*WORK INSTRUCTIONS*:
Convert the lines below into a Markdown table with the columns Row and Line. Number each row, and omit blank lines.

*LISTED RECORDS*:
..............................

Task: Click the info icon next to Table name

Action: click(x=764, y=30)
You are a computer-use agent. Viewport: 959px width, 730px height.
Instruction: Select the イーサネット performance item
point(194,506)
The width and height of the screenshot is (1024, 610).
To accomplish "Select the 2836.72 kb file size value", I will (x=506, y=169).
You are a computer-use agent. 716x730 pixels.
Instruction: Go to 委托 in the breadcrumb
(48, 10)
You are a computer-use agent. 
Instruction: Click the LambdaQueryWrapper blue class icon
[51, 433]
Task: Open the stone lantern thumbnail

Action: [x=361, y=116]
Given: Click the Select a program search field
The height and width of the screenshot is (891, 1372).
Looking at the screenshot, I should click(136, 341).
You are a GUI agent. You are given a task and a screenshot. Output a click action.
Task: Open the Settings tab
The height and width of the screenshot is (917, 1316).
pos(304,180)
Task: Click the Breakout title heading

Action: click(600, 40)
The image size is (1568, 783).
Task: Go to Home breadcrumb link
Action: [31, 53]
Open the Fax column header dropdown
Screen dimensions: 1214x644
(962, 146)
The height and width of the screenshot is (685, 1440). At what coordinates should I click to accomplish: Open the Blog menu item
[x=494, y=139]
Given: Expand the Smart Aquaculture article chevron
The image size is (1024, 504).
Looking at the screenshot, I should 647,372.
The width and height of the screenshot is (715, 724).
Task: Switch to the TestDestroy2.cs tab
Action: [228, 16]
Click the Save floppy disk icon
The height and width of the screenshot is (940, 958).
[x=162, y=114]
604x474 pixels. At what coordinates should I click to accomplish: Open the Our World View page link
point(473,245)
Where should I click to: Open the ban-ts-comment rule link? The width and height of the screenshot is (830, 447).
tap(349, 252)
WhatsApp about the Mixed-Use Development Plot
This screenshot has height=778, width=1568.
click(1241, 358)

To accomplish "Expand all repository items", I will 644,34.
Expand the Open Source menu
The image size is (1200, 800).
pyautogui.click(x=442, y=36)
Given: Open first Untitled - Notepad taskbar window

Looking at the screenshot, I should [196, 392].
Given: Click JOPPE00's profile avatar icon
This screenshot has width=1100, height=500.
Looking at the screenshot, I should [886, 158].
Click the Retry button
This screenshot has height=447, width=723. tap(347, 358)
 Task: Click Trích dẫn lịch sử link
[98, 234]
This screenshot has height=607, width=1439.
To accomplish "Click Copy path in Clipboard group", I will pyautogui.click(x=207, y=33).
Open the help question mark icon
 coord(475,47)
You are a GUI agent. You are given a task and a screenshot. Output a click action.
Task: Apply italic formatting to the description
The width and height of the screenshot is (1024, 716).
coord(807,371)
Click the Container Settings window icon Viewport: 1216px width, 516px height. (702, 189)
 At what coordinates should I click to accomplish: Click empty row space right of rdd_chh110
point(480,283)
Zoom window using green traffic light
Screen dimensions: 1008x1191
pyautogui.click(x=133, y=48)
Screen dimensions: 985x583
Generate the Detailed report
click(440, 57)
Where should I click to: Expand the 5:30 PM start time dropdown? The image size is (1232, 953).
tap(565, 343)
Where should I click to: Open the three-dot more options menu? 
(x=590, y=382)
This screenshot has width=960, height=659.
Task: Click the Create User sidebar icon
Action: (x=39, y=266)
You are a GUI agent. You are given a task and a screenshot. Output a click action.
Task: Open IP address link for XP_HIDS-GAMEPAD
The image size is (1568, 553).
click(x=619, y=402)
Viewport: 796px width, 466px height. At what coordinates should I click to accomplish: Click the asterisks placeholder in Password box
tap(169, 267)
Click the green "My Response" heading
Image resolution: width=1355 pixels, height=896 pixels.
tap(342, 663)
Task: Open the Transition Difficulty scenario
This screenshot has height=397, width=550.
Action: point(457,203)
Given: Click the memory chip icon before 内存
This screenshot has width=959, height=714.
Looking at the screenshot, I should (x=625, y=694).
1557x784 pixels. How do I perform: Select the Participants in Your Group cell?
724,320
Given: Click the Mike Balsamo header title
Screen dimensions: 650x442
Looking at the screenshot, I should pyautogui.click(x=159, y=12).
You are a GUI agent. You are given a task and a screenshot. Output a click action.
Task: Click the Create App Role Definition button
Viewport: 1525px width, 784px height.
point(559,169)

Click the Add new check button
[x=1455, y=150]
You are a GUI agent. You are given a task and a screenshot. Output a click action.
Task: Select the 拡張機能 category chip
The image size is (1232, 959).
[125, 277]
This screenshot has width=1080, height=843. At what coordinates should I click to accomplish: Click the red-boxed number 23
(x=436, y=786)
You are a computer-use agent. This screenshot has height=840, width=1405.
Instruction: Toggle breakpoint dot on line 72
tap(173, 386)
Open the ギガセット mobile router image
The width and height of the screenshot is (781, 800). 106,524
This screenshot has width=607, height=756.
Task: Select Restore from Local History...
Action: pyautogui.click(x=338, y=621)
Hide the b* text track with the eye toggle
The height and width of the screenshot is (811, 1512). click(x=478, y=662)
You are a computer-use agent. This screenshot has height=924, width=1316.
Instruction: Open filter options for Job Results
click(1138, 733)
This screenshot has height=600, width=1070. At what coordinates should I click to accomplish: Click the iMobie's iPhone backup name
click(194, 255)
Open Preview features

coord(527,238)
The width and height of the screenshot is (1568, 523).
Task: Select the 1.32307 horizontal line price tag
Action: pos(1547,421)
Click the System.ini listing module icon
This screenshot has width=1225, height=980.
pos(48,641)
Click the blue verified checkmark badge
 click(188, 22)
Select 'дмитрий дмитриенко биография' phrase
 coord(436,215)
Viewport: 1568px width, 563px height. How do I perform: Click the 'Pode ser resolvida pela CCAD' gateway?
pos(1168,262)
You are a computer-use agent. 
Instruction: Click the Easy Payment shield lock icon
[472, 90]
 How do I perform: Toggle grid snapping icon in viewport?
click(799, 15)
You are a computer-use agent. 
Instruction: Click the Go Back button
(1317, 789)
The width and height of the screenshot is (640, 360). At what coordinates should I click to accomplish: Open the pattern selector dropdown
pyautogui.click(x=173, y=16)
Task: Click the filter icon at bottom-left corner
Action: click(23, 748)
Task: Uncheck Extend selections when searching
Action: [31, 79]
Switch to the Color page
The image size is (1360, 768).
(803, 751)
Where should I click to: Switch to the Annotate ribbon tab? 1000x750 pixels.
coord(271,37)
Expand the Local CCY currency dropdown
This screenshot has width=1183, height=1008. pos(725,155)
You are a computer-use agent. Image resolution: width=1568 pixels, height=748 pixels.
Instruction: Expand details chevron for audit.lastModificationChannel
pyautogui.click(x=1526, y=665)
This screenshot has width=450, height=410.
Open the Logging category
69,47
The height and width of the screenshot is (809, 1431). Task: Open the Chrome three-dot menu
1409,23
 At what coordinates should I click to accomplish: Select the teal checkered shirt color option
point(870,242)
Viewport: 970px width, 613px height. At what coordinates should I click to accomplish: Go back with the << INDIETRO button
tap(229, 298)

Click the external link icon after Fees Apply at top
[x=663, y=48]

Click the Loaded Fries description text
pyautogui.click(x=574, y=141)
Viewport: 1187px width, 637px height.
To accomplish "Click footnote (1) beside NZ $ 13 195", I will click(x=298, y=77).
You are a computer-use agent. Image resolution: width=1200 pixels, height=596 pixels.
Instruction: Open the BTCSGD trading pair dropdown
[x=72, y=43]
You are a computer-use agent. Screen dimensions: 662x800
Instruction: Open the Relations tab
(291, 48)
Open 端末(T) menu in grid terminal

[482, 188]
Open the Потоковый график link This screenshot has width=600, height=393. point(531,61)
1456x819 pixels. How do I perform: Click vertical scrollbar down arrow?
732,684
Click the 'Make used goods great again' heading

..............................

*EXERCISE SOLUTION*:
| Row | Line |
|---|---|
| 1 | Task: Click the info icon next to Table name |
| 2 | Action: click(x=764, y=30) |
| 3 | You are a computer-use agent. Viewport: 959px width, 730px height. |
| 4 | Instruction: Select the イーサネット performance item |
| 5 | point(194,506) |
| 6 | The width and height of the screenshot is (1024, 610). |
| 7 | To accomplish "Select the 2836.72 kb file size value", I will (x=506, y=169). |
| 8 | You are a computer-use agent. 716x730 pixels. |
| 9 | Instruction: Go to 委托 in the breadcrumb |
| 10 | (48, 10) |
| 11 | You are a computer-use agent.  |
| 12 | Instruction: Click the LambdaQueryWrapper blue class icon |
| 13 | [51, 433] |
| 14 | Task: Open the stone lantern thumbnail |
| 15 | Action: [x=361, y=116] |
| 16 | Given: Click the Select a program search field |
| 17 | The height and width of the screenshot is (891, 1372). |
| 18 | Looking at the screenshot, I should click(136, 341). |
| 19 | You are a GUI agent. You are given a task and a screenshot. Output a click action. |
| 20 | Task: Open the Settings tab |
| 21 | The height and width of the screenshot is (917, 1316). |
| 22 | pos(304,180) |
| 23 | Task: Click the Breakout title heading |
| 24 | Action: click(600, 40) |
| 25 | The image size is (1568, 783). |
| 26 | Task: Go to Home breadcrumb link |
| 27 | Action: [31, 53] |
| 28 | Open the Fax column header dropdown |
| 29 | Screen dimensions: 1214x644 |
| 30 | (962, 146) |
| 31 | The height and width of the screenshot is (685, 1440). At what coordinates should I click to accomplish: Open the Blog menu item |
| 32 | [x=494, y=139] |
| 33 | Given: Expand the Smart Aquaculture article chevron |
| 34 | The image size is (1024, 504). |
| 35 | Looking at the screenshot, I should 647,372. |
| 36 | The width and height of the screenshot is (715, 724). |
| 37 | Task: Switch to the TestDestroy2.cs tab |
| 38 | Action: [228, 16] |
| 39 | Click the Save floppy disk icon |
| 40 | The height and width of the screenshot is (940, 958). |
| 41 | [x=162, y=114] |
| 42 | 604x474 pixels. At what coordinates should I click to accomplish: Open the Our World View page link |
| 43 | point(473,245) |
| 44 | Where should I click to: Open the ban-ts-comment rule link? The width and height of the screenshot is (830, 447). |
| 45 | tap(349, 252) |
| 46 | WhatsApp about the Mixed-Use Development Plot |
| 47 | This screenshot has height=778, width=1568. |
| 48 | click(1241, 358) |
| 49 | To accomplish "Expand all repository items", I will 644,34. |
| 50 | Expand the Open Source menu |
| 51 | The image size is (1200, 800). |
| 52 | pyautogui.click(x=442, y=36) |
| 53 | Given: Open first Untitled - Notepad taskbar window |
| 54 | Looking at the screenshot, I should [196, 392]. |
| 55 | Given: Click JOPPE00's profile avatar icon |
| 56 | This screenshot has width=1100, height=500. |
| 57 | Looking at the screenshot, I should [886, 158]. |
| 58 | Click the Retry button |
| 59 | This screenshot has height=447, width=723. tap(347, 358) |
| 60 |  Task: Click Trích dẫn lịch sử link |
| 61 | [98, 234] |
| 62 | This screenshot has height=607, width=1439. |
| 63 | To accomplish "Click Copy path in Clipboard group", I will pyautogui.click(x=207, y=33). |
| 64 | Open the help question mark icon |
| 65 |  coord(475,47) |
| 66 | You are a GUI agent. You are given a task and a screenshot. Output a click action. |
| 67 | Task: Apply italic formatting to the description |
| 68 | The width and height of the screenshot is (1024, 716). |
| 69 | coord(807,371) |
| 70 | Click the Container Settings window icon Viewport: 1216px width, 516px height. (702, 189) |
| 71 |  At what coordinates should I click to accomplish: Click empty row space right of rdd_chh110 |
| 72 | point(480,283) |
| 73 | Zoom window using green traffic light |
| 74 | Screen dimensions: 1008x1191 |
| 75 | pyautogui.click(x=133, y=48) |
| 76 | Screen dimensions: 985x583 |
| 77 | Generate the Detailed report |
| 78 | click(440, 57) |
| 79 | Where should I click to: Expand the 5:30 PM start time dropdown? The image size is (1232, 953). |
| 80 | tap(565, 343) |
| 81 | Where should I click to: Open the three-dot more options menu?  |
| 82 | (x=590, y=382) |
| 83 | This screenshot has width=960, height=659. |
| 84 | Task: Click the Create User sidebar icon |
| 85 | Action: (x=39, y=266) |
| 86 | You are a GUI agent. You are given a task and a screenshot. Output a click action. |
| 87 | Task: Open IP address link for XP_HIDS-GAMEPAD |
| 88 | The image size is (1568, 553). |
| 89 | click(x=619, y=402) |
| 90 | Viewport: 796px width, 466px height. At what coordinates should I click to accomplish: Click the asterisks placeholder in Password box |
| 91 | tap(169, 267) |
| 92 | Click the green "My Response" heading |
| 93 | Image resolution: width=1355 pixels, height=896 pixels. |
| 94 | tap(342, 663) |
| 95 | Task: Open the Transition Difficulty scenario |
| 96 | This screenshot has height=397, width=550. |
| 97 | Action: point(457,203) |
| 98 | Given: Click the memory chip icon before 内存 |
| 99 | This screenshot has width=959, height=714. |
| 100 | Looking at the screenshot, I should (x=625, y=694). |
| 101 | 1557x784 pixels. How do I perform: Select the Participants in Your Group cell? |
| 102 | 724,320 |
| 103 | Given: Click the Mike Balsamo header title |
| 104 | Screen dimensions: 650x442 |
| 105 | Looking at the screenshot, I should pyautogui.click(x=159, y=12). |
| 106 | You are a GUI agent. You are given a task and a screenshot. Output a click action. |
| 107 | Task: Click the Create App Role Definition button |
| 108 | Viewport: 1525px width, 784px height. |
| 109 | point(559,169) |
| 110 | Click the Add new check button |
| 111 | [x=1455, y=150] |
| 112 | You are a GUI agent. You are given a task and a screenshot. Output a click action. |
| 113 | Task: Select the 拡張機能 category chip |
| 114 | The image size is (1232, 959). |
| 115 | [125, 277] |
| 116 | This screenshot has width=1080, height=843. At what coordinates should I click to accomplish: Click the red-boxed number 23 |
| 117 | (x=436, y=786) |
| 118 | You are a computer-use agent. This screenshot has height=840, width=1405. |
| 119 | Instruction: Toggle breakpoint dot on line 72 |
| 120 | tap(173, 386) |
| 121 | Open the ギガセット mobile router image |
| 122 | The width and height of the screenshot is (781, 800). 106,524 |
| 123 | This screenshot has width=607, height=756. |
| 124 | Task: Select Restore from Local History... |
| 125 | Action: pyautogui.click(x=338, y=621) |
| 126 | Hide the b* text track with the eye toggle |
| 127 | The height and width of the screenshot is (811, 1512). click(x=478, y=662) |
| 128 | You are a computer-use agent. This screenshot has height=924, width=1316. |
| 129 | Instruction: Open filter options for Job Results |
| 130 | click(1138, 733) |
| 131 | This screenshot has height=600, width=1070. At what coordinates should I click to accomplish: Click the iMobie's iPhone backup name |
| 132 | click(194, 255) |
| 133 | Open Preview features |
| 134 | coord(527,238) |
| 135 | The width and height of the screenshot is (1568, 523). |
| 136 | Task: Select the 1.32307 horizontal line price tag |
| 137 | Action: pos(1547,421) |
| 138 | Click the System.ini listing module icon |
| 139 | This screenshot has width=1225, height=980. |
| 140 | pos(48,641) |
| 141 | Click the blue verified checkmark badge |
| 142 |  click(188, 22) |
| 143 | Select 'дмитрий дмитриенко биография' phrase |
| 144 |  coord(436,215) |
| 145 | Viewport: 1568px width, 563px height. How do I perform: Click the 'Pode ser resolvida pela CCAD' gateway? |
| 146 | pos(1168,262) |
| 147 | You are a computer-use agent.  |
| 148 | Instruction: Click the Easy Payment shield lock icon |
| 149 | [472, 90] |
| 150 |  How do I perform: Toggle grid snapping icon in viewport? |
| 151 | click(799, 15) |
| 152 | You are a computer-use agent.  |
| 153 | Instruction: Click the Go Back button |
| 154 | (1317, 789) |
| 155 | The width and height of the screenshot is (640, 360). At what coordinates should I click to accomplish: Open the pattern selector dropdown |
| 156 | pyautogui.click(x=173, y=16) |
| 157 | Task: Click the filter icon at bottom-left corner |
| 158 | Action: click(23, 748) |
| 159 | Task: Uncheck Extend selections when searching |
| 160 | Action: [31, 79] |
| 161 | Switch to the Color page |
| 162 | The image size is (1360, 768). |
| 163 | (803, 751) |
| 164 | Where should I click to: Switch to the Annotate ribbon tab? 1000x750 pixels. |
| 165 | coord(271,37) |
| 166 | Expand the Local CCY currency dropdown |
| 167 | This screenshot has width=1183, height=1008. pos(725,155) |
| 168 | You are a computer-use agent. Image resolution: width=1568 pixels, height=748 pixels. |
| 169 | Instruction: Expand details chevron for audit.lastModificationChannel |
| 170 | pyautogui.click(x=1526, y=665) |
| 171 | This screenshot has width=450, height=410. |
| 172 | Open the Logging category |
| 173 | 69,47 |
| 174 | The height and width of the screenshot is (809, 1431). Task: Open the Chrome three-dot menu |
| 175 | 1409,23 |
| 176 |  At what coordinates should I click to accomplish: Select the teal checkered shirt color option |
| 177 | point(870,242) |
| 178 | Viewport: 970px width, 613px height. At what coordinates should I click to accomplish: Go back with the << INDIETRO button |
| 179 | tap(229, 298) |
| 180 | Click the external link icon after Fees Apply at top |
| 181 | [x=663, y=48] |
| 182 | Click the Loaded Fries description text |
| 183 | pyautogui.click(x=574, y=141) |
| 184 | Viewport: 1187px width, 637px height. |
| 185 | To accomplish "Click footnote (1) beside NZ $ 13 195", I will click(x=298, y=77). |
| 186 | You are a computer-use agent. Image resolution: width=1200 pixels, height=596 pixels. |
| 187 | Instruction: Open the BTCSGD trading pair dropdown |
| 188 | [x=72, y=43] |
| 189 | You are a computer-use agent. Screen dimensions: 662x800 |
| 190 | Instruction: Open the Relations tab |
| 191 | (291, 48) |
| 192 | Open 端末(T) menu in grid terminal |
| 193 | [482, 188] |
| 194 | Open the Потоковый график link This screenshot has width=600, height=393. point(531,61) |
| 195 | 1456x819 pixels. How do I perform: Click vertical scrollbar down arrow? |
| 196 | 732,684 |
| 197 | Click the 'Make used goods great again' heading |